▶ **TEXT SHOWN**
________________________
Desmond Tutu Featured at CU-Boulder AIDS Symposium
Nobel Peace Prize-winner Desmond Tutu kicked off a six-day “Stop the Silence” AIDS Symposium last month at the University of Colorado at Boulder.
The former archbishop of Cape Town, South Africa, was the keynote speaker of the symposium that included advocates and scholars from CU-Boulder and Harvard University. Tutu discussed his new book, God Has a Dream: A Vision of Hope for Our Times.
Dustin Craun, a senior ethnic studies major and chair of the University of Colorado Student Union’s Distinguished Speakers Board, said Tutu’s battle against apartheid was one of the most difficult conflicts of the 20th century. “Now he’s taking on the greatest battle of the 21st century, which is the AIDS virus,” Craun said. “He believes we can beat the disease if we work together.”
The “Stop the Silence” symposium ran from March 29 through April 3 and included more than a dozen events with speakers and panel discussions on AIDS locally and around the world.
________________________
▶ **RECORDED DATA**
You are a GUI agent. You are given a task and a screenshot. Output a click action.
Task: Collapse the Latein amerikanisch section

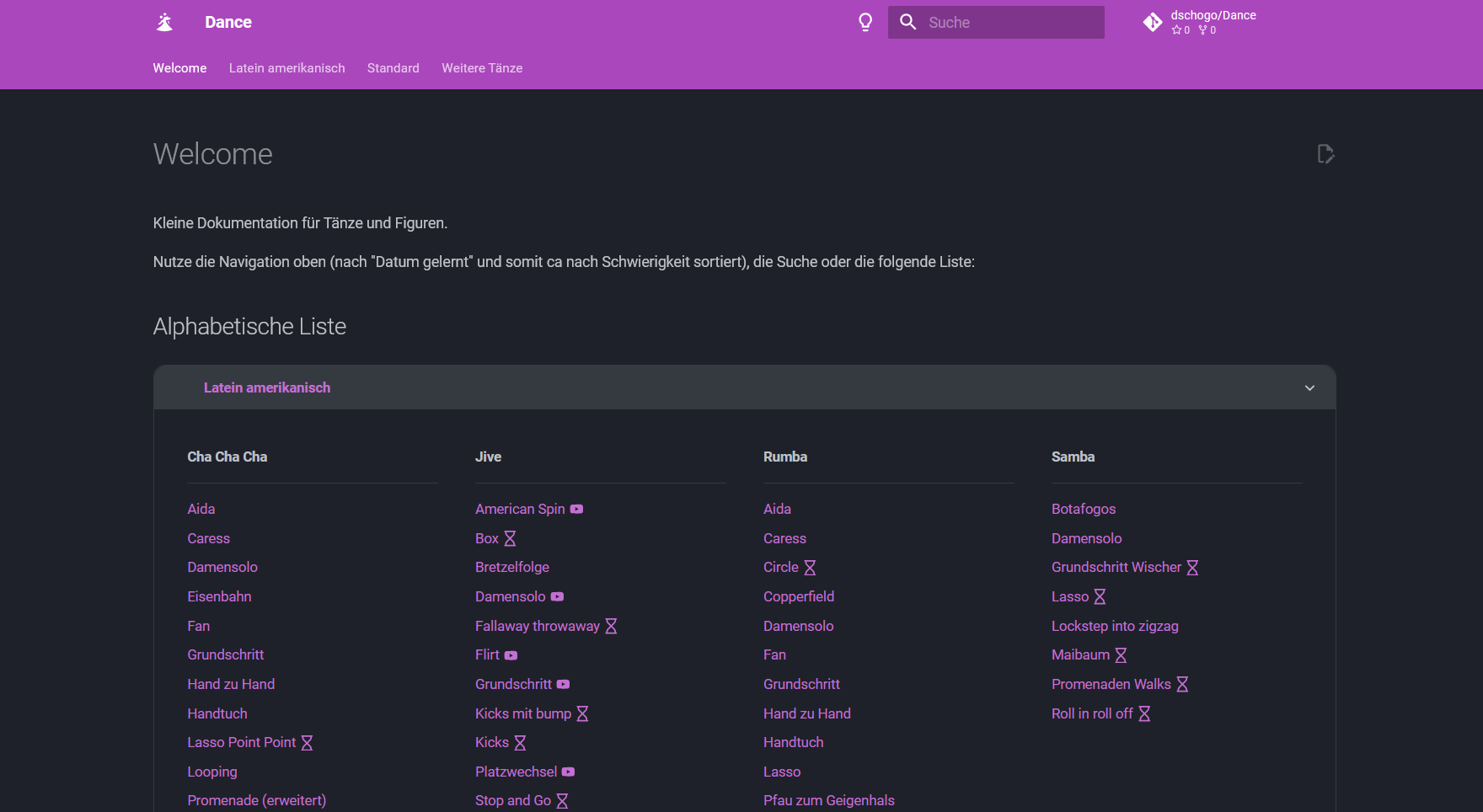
________________________
▶ **THINGS TO DO**
(1) Answer these from the symposium article:
(a) What church office did Tutu formerly hold?
(b) What was the title of the book Tutu discussed?
(c) On what dates did the "Stop the Silence" symposium run?
(2) Reproduce the passage of the symposium article that starts with "Desmond Tutu Featured" and goes on through "for Our Times.".
(3) In the symposium article, how does Dustin Craun link Tutu's earlier struggle to his present one? Explain in one to three sentences.

▶ **OUTPUTS IN ORDER**
(1)
(a) Archbishop of Cape Town, South Africa.
(b) God Has a Dream: A Vision of Hope for Our Times.
(c) March 29 through April 3.

(2)
Desmond Tutu Featured at CU-Boulder AIDS Symposium
Nobel Peace Prize-winner Desmond Tutu kicked off a six-day “Stop the Silence” AIDS Symposium last month at the University of Colorado at Boulder.
The former archbishop of Cape Town, South Africa, was the keynote speaker of the symposium that included advocates and scholars from CU-Boulder and Harvard University. Tutu discussed his new book, God Has a Dream: A Vision of Hope for Our Times.

(3) Craun says Tutu's fight against apartheid was one of the most difficult conflicts of the 20th century. He says Tutu is now taking on AIDS, which Craun calls the greatest battle of the 21st century, and that Tutu believes the disease can be beaten if people work together.